═════ EXTRACT TO READ ═════

Step 2 — Run on the Application Tier

Log in as applmgr on the primary application tier node. Source the EBS run environment first, then run the script.

Application tier — run as applmgr
# Source the EBS run environment
source /u01/oracle/R122/EBSapps.env run

# Navigate to the EJCPUC directory
cd /stage/ejcpuc

# Make the script executable if needed
chmod +x ejcpuc.sh

# Run the checker
./ejcpuc.sh

# Locate the output report file
ls -la ejcpuc_report*.txt

If you have multiple application tier nodes, run EJCPUC on each node separately. Java home configurations can differ between nodes.

Step 3 — Run on the Database Tier

This is the step most DBAs skip. The database tier has its own Java homes including the JDK bundled with the Oracle DB home and the Oracle JVM inside the database. Both need to be at the current CPU level.

═════ RECORDED INFORMATION ═════

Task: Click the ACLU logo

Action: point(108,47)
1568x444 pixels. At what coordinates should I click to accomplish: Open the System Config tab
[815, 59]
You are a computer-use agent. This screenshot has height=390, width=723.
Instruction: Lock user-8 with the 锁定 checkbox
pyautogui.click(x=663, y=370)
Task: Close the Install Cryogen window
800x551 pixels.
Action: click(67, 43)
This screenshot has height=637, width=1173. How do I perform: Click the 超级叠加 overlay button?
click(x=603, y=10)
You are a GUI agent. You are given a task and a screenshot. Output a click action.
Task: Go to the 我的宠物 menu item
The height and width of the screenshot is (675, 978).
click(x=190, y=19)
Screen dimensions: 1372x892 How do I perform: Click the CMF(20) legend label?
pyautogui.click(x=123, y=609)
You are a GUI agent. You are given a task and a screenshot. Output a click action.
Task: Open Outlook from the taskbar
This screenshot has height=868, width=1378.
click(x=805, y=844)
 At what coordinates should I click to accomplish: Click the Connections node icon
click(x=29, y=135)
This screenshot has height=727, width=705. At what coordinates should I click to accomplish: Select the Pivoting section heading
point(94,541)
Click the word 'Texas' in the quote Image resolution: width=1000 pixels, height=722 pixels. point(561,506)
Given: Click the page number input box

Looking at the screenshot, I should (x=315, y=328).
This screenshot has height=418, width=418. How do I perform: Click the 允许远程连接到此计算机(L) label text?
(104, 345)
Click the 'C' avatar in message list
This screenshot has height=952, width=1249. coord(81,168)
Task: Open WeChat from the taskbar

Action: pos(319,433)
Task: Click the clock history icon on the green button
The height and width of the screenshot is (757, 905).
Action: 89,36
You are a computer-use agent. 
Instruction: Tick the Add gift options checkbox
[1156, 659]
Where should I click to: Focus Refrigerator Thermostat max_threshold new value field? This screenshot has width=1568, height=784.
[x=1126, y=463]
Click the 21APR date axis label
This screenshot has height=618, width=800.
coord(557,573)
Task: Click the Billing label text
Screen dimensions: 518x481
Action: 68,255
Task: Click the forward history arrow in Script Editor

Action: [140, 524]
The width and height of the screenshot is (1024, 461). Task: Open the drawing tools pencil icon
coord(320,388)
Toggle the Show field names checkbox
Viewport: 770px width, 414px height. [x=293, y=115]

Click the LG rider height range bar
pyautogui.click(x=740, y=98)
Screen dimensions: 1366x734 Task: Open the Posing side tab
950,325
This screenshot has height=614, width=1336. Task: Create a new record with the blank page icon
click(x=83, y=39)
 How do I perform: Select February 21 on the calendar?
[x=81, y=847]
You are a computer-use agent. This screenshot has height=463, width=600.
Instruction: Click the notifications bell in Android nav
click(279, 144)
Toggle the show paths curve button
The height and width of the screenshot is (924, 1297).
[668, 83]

═════

# WHAT TO PRODUCE
List every command line in the code block of the Java patch-check steps, as it appears there. The rows come from a different source than the Java patch-check steps.

# TASK OUTPUT
source /u01/oracle/R122/EBSapps.env run
cd /stage/ejcpuc
chmod +x ejcpuc.sh
./ejcpuc.sh
ls -la ejcpuc_report*.txt